→ TASK MATERIAL
#####

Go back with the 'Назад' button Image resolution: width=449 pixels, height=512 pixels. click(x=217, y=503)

#####

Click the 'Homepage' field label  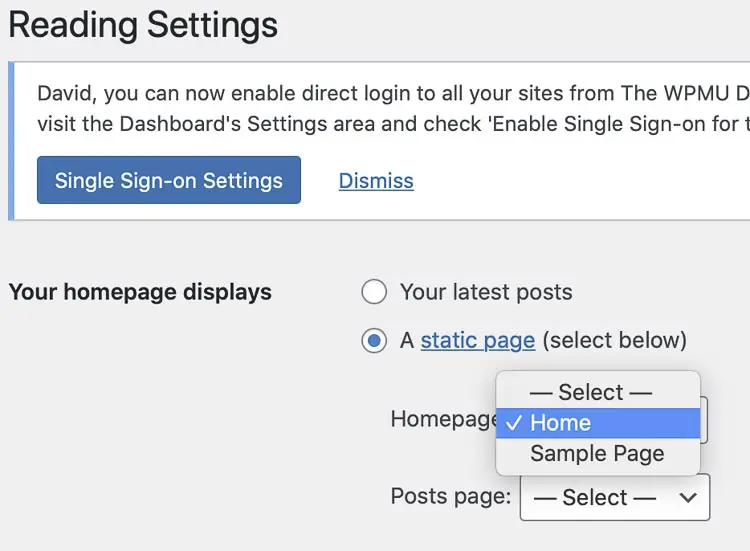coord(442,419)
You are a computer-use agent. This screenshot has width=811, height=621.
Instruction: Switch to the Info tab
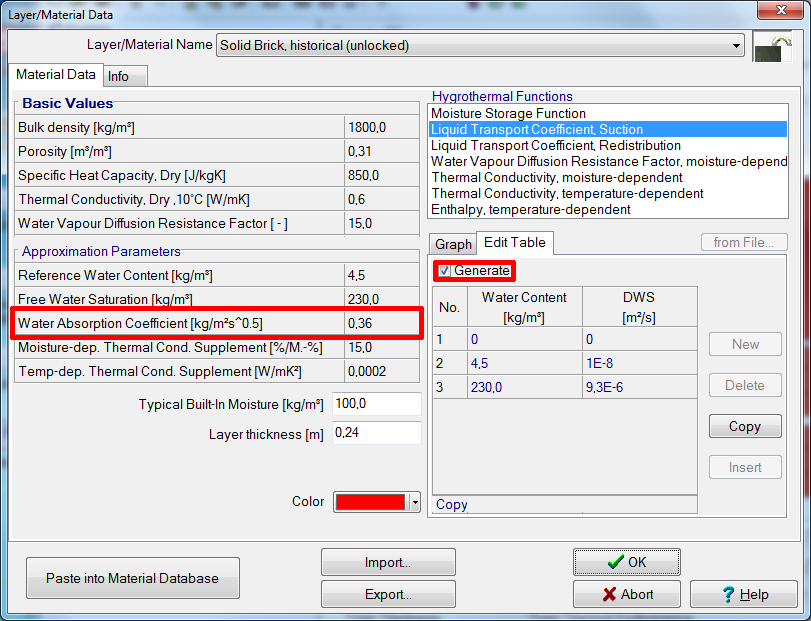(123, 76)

#####

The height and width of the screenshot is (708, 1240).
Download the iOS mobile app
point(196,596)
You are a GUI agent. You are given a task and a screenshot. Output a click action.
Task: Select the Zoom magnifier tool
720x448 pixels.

#####

→ PROBLEM TO WORK ON
Among the lines above, find those that contain the word "pixels" and copy them.

→ YOUR RESPONSE
Go back with the 'Назад' button Image resolution: width=449 pixels, height=512 pixels. click(x=217, y=503)
720x448 pixels.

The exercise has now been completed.